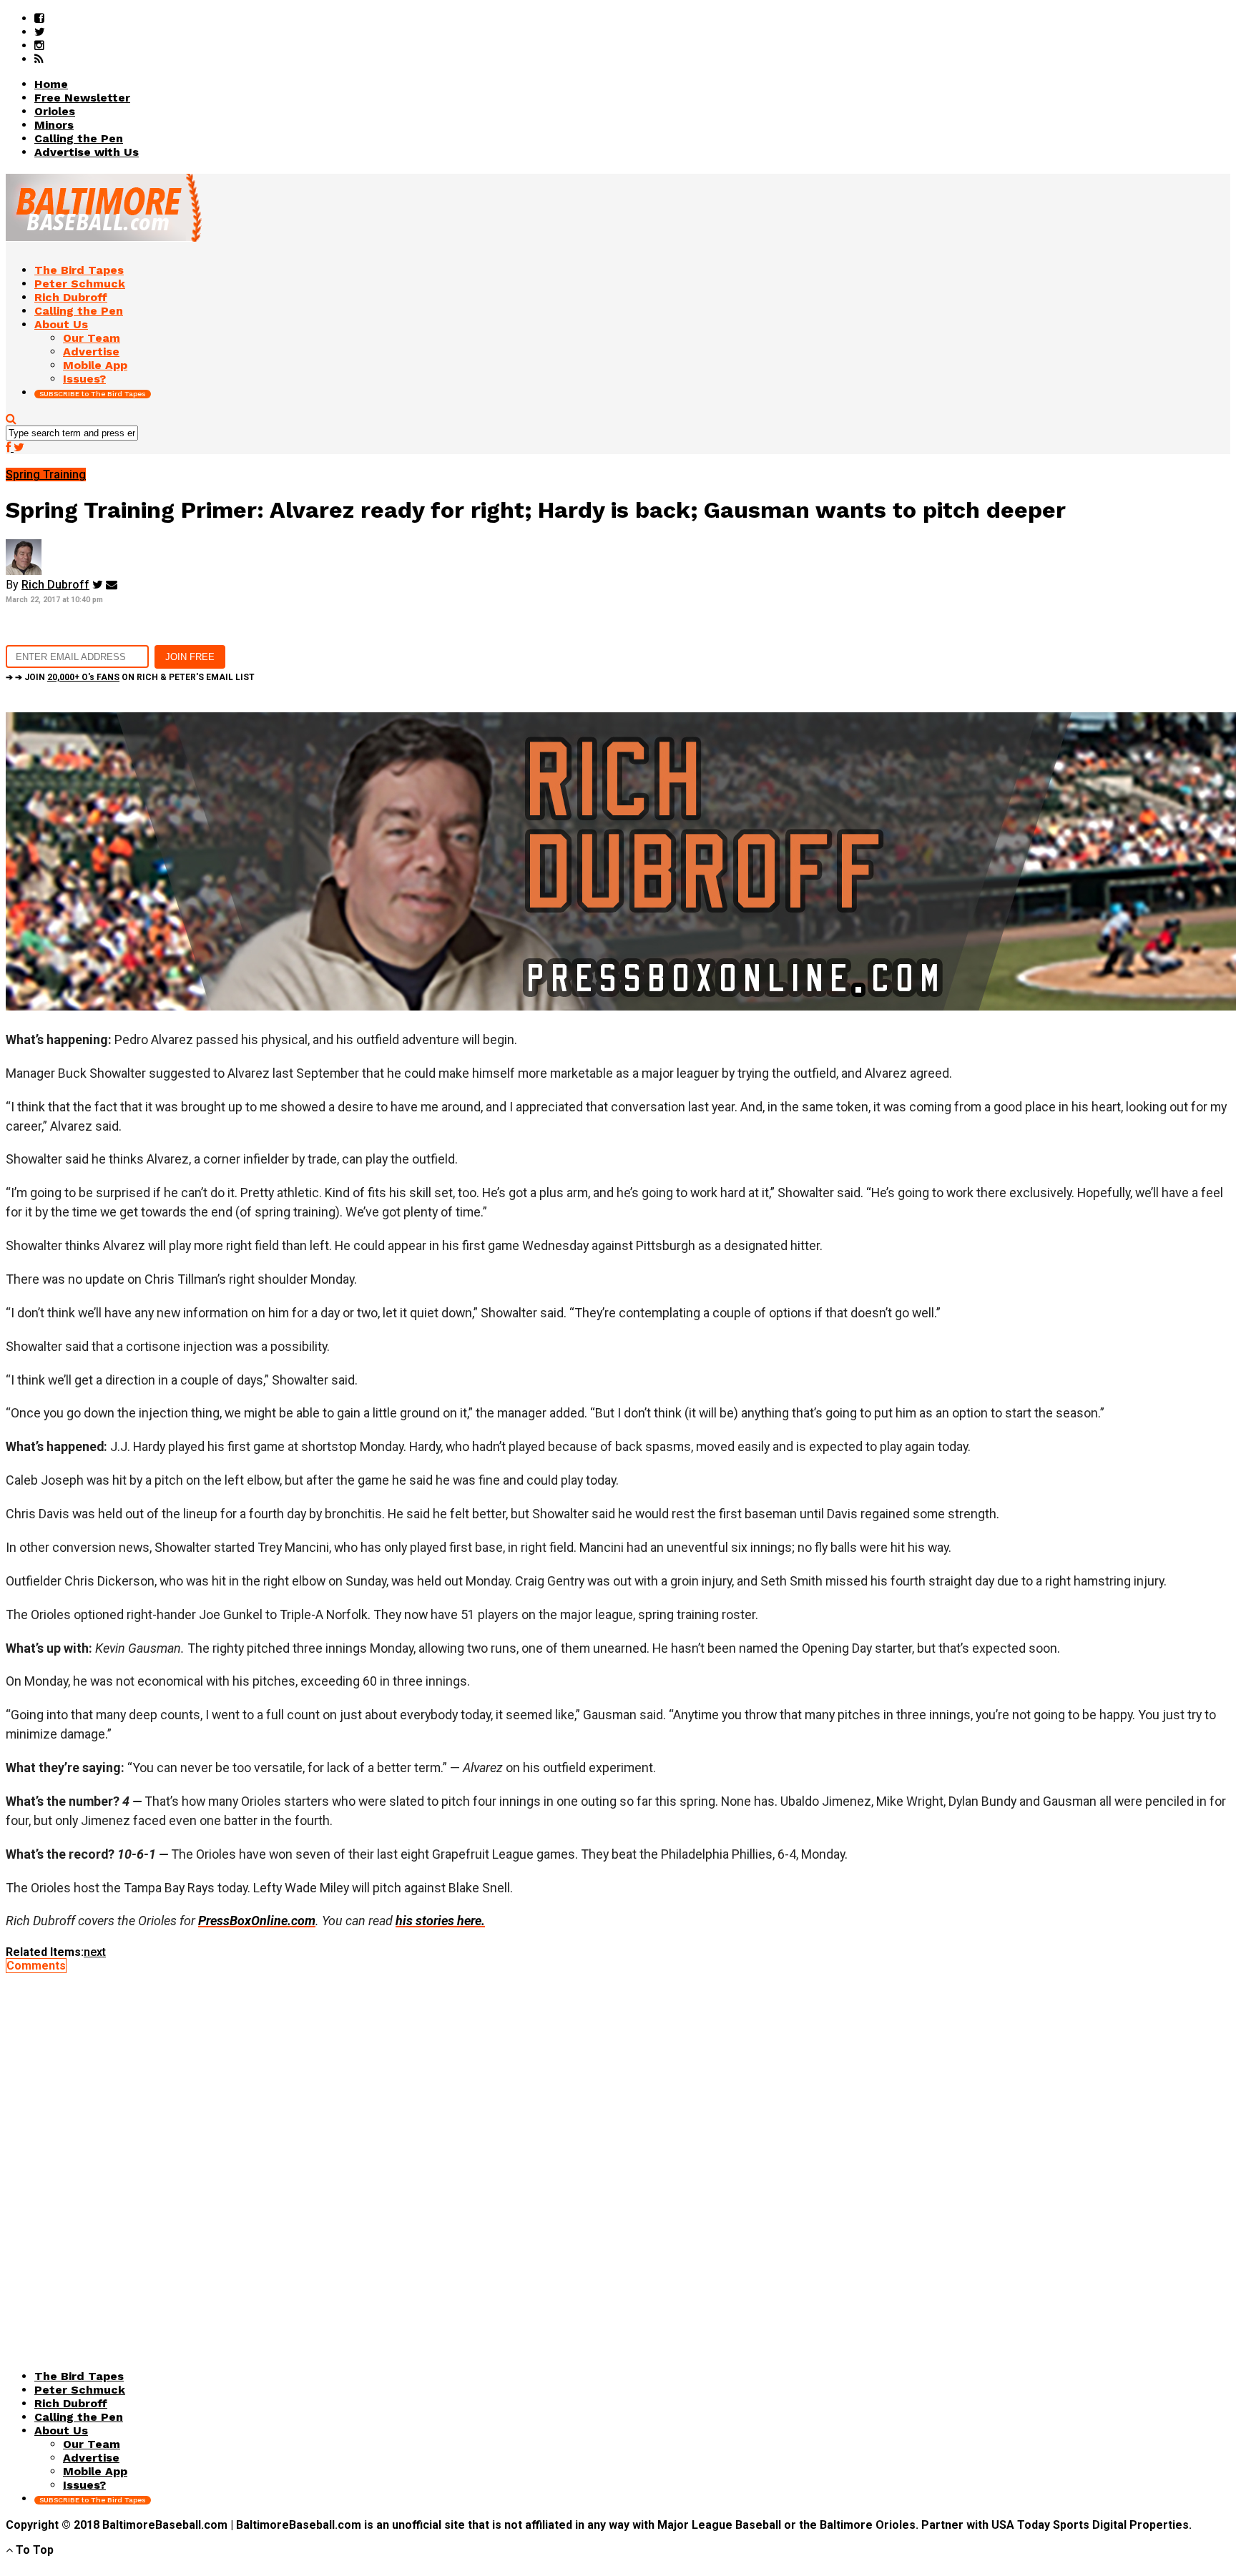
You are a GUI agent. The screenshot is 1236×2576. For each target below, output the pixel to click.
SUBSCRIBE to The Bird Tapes (92, 394)
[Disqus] (618, 2151)
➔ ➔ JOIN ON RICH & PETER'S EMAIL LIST (130, 677)
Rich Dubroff (55, 584)
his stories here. (440, 1920)
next (95, 1952)
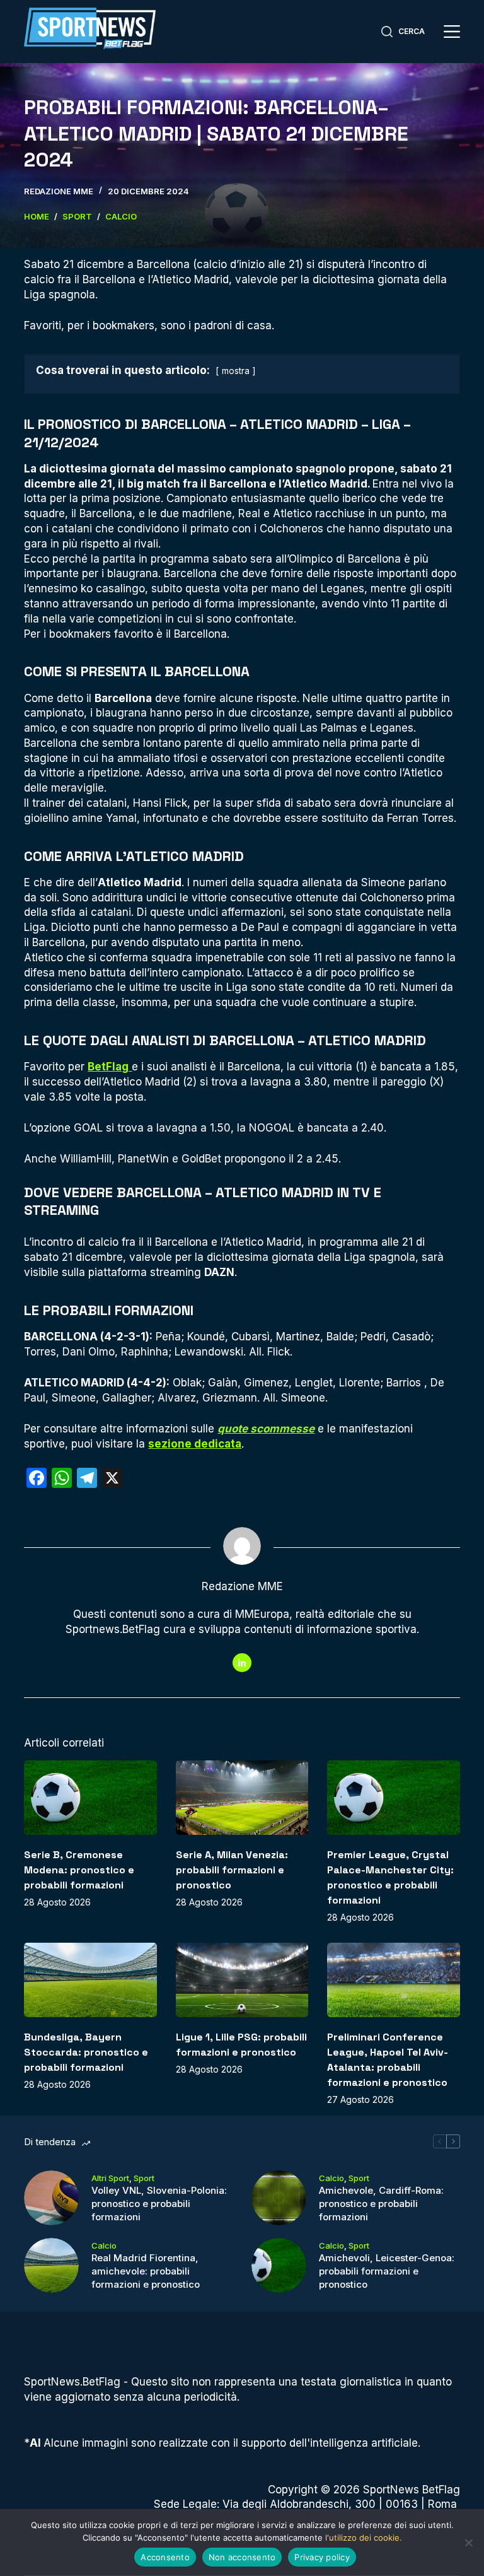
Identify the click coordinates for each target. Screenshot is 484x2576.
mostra (236, 371)
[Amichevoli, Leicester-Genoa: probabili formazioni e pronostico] (278, 2265)
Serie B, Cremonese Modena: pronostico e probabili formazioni (79, 1870)
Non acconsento (242, 2557)
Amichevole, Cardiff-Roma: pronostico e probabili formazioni (381, 2203)
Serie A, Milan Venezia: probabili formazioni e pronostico (232, 1870)
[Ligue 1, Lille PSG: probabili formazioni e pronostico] (242, 1980)
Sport (144, 2178)
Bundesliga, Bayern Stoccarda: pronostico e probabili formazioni (86, 2052)
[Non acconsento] (468, 2542)
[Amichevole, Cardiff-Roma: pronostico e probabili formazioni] (278, 2197)
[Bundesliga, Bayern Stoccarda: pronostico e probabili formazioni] (90, 1980)
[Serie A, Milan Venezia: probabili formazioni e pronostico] (242, 1797)
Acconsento (165, 2557)
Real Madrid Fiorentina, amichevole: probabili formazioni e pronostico (145, 2271)
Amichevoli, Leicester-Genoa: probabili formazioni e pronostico (386, 2271)
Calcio (331, 2178)
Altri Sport (110, 2178)
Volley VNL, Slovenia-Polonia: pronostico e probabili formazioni (159, 2203)
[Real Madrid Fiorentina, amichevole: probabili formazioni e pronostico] (51, 2265)
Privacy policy (322, 2557)
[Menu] (452, 31)
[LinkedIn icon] (242, 1662)
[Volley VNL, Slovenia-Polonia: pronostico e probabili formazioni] (51, 2197)
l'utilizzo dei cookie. (363, 2537)
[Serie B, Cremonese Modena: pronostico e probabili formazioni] (90, 1797)
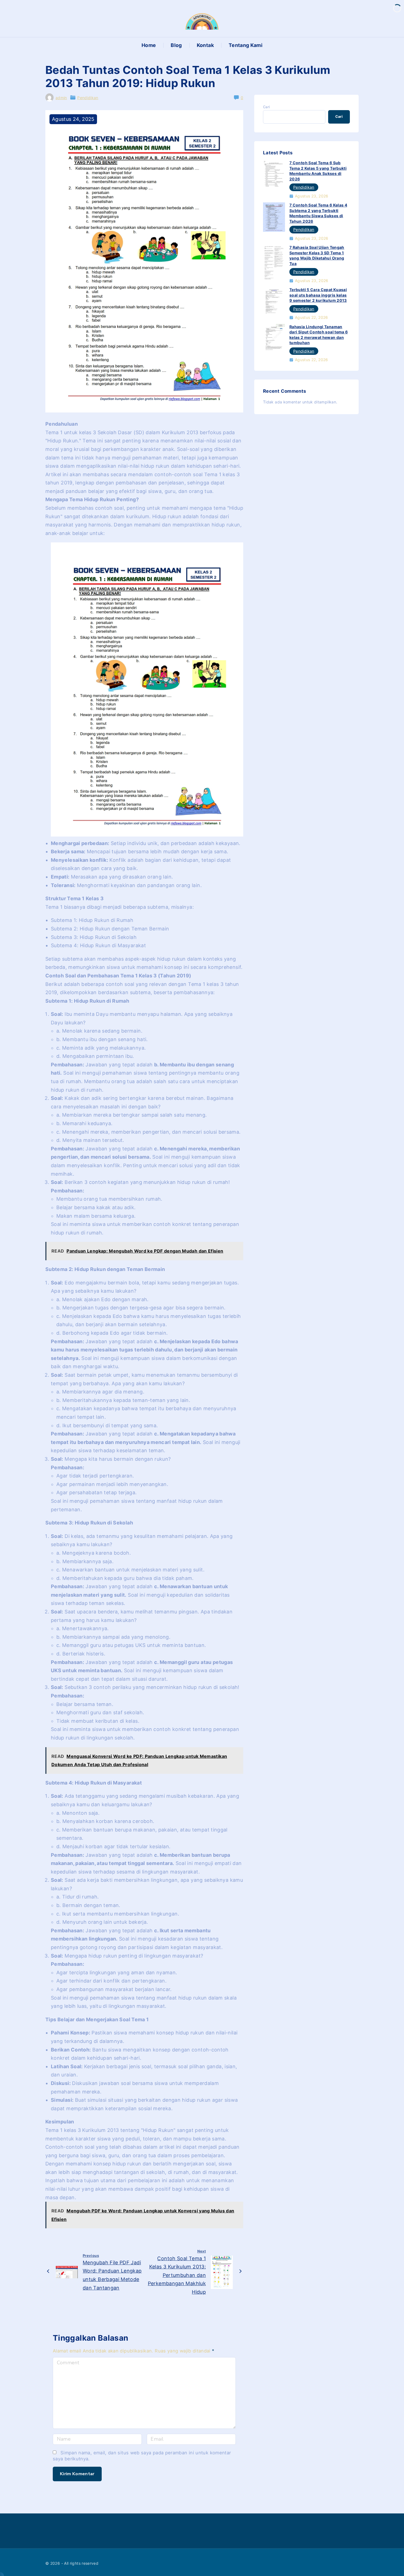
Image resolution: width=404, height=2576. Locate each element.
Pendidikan (87, 97)
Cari (266, 107)
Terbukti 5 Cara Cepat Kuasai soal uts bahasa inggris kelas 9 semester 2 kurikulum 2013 (318, 295)
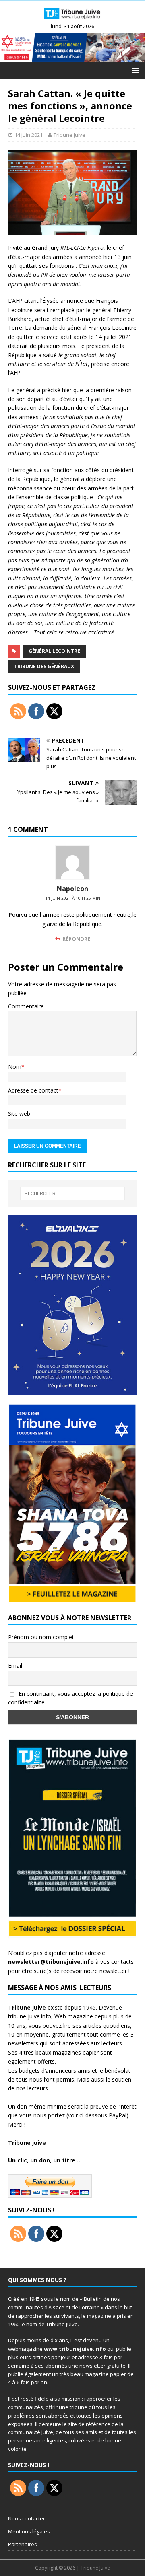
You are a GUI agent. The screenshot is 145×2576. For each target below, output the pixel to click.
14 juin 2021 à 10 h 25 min (72, 898)
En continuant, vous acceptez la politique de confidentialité (70, 1698)
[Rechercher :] (72, 1193)
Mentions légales (29, 2531)
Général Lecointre (54, 651)
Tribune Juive (69, 134)
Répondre (76, 938)
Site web (19, 1113)
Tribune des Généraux (44, 666)
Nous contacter (26, 2518)
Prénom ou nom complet (41, 1637)
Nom (14, 1066)
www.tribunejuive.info (75, 2348)
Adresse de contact (33, 1090)
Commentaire (26, 1006)
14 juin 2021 (28, 134)
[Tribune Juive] (72, 19)
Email (15, 1665)
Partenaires (22, 2544)
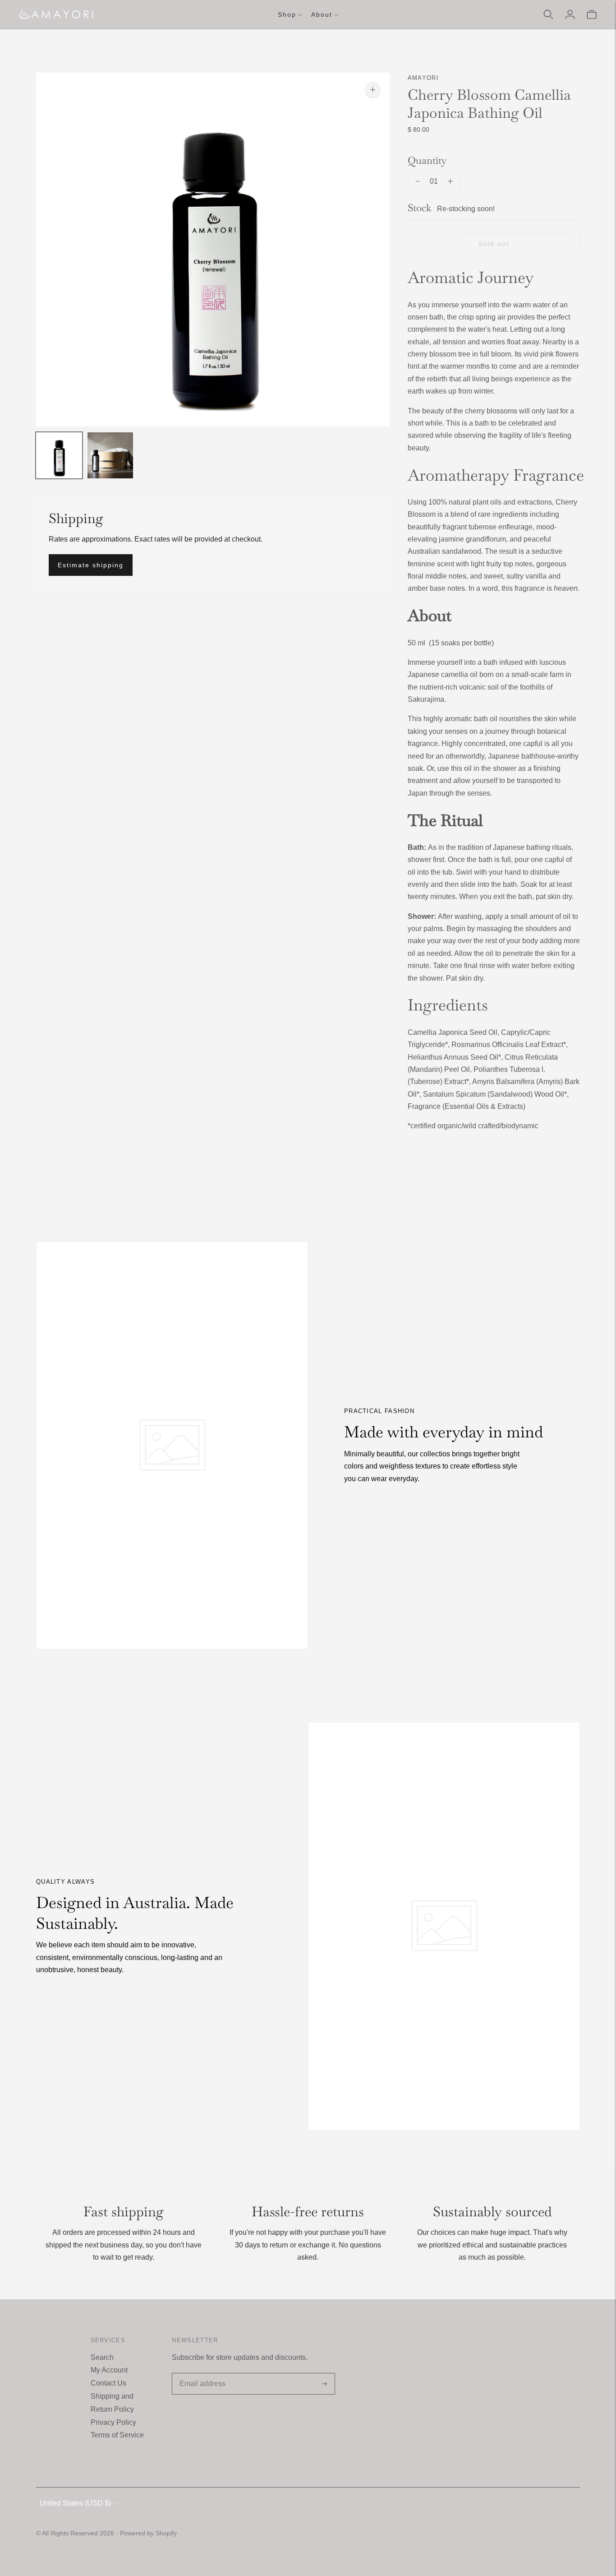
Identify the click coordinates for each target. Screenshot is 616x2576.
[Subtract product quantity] (417, 181)
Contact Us (108, 2383)
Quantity (427, 160)
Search (102, 2357)
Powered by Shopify (148, 2533)
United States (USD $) (75, 2503)
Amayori (423, 77)
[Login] (570, 14)
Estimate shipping (91, 565)
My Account (109, 2370)
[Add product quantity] (450, 181)
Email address (201, 2373)
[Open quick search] (548, 14)
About (321, 14)
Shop (287, 14)
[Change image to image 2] (110, 455)
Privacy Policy (113, 2422)
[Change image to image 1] (59, 455)
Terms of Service (117, 2435)
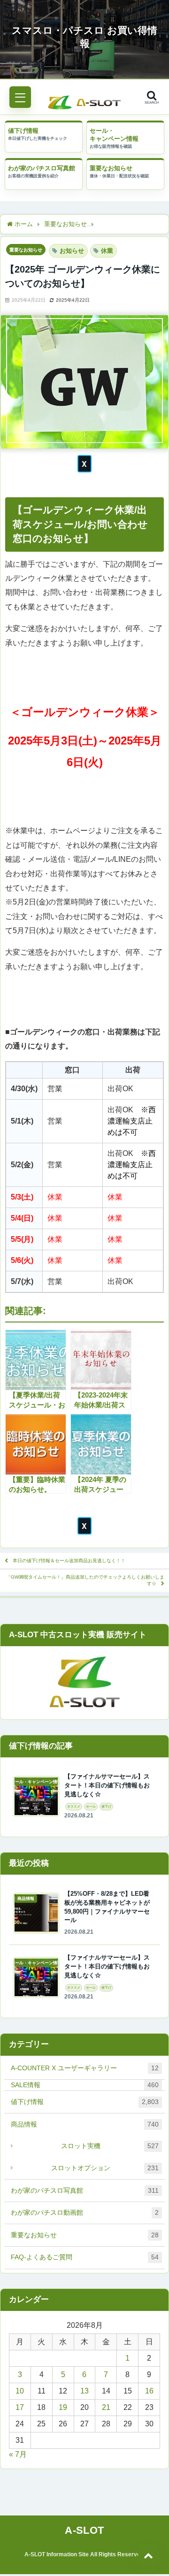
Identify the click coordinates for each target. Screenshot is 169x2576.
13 (84, 2391)
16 (149, 2391)
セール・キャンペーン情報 (114, 134)
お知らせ (72, 250)
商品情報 (85, 2124)
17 (19, 2407)
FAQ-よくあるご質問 (85, 2257)
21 (106, 2407)
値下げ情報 (23, 130)
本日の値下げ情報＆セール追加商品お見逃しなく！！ (69, 1560)
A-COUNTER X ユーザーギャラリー (85, 2068)
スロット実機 (110, 2146)
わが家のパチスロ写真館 (41, 168)
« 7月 (18, 2454)
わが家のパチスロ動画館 (85, 2212)
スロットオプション (105, 2168)
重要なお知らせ (111, 168)
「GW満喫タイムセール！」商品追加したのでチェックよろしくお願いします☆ (85, 1580)
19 (63, 2407)
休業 (107, 250)
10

> _What is expected_:
Write out the lines above from the one with "SUBSCRIBE to The Bird Tapes (92, 394)" through the one with "[Bundesliga, Bayern Stoccarda: pronostico", ends included, exactly; no picture goes in.

> _Answer space_:
SUBSCRIBE to The Bird Tapes (92, 394)
[Disqus] (618, 2151)
➔ ➔ JOIN ON RICH & PETER'S EMAIL LIST (130, 677)
Rich Dubroff (55, 584)
his stories here. (440, 1920)
next (95, 1952)
Identify the click coordinates for each target. Screenshot is 484x2576.
mostra (236, 371)
[Amichevoli, Leicester-Genoa: probabili formazioni e pronostico] (278, 2265)
Serie B, Cremonese Modena: pronostico e probabili formazioni (79, 1870)
Non acconsento (242, 2557)
Amichevole, Cardiff-Roma: pronostico e probabili formazioni (381, 2203)
Serie A, Milan Venezia: probabili formazioni e pronostico (232, 1870)
[Ligue 1, Lille PSG: probabili formazioni e pronostico] (242, 1980)
Sport (144, 2178)
Bundesliga, Bayern Stoccarda: pronostico e probabili formazioni (86, 2052)
[Non acconsento] (468, 2542)
[Amichevole, Cardiff-Roma: pronostico e probabili formazioni] (278, 2197)
[Bundesliga, Bayern Stoccarda: pronostico e probabili formazioni] (90, 1980)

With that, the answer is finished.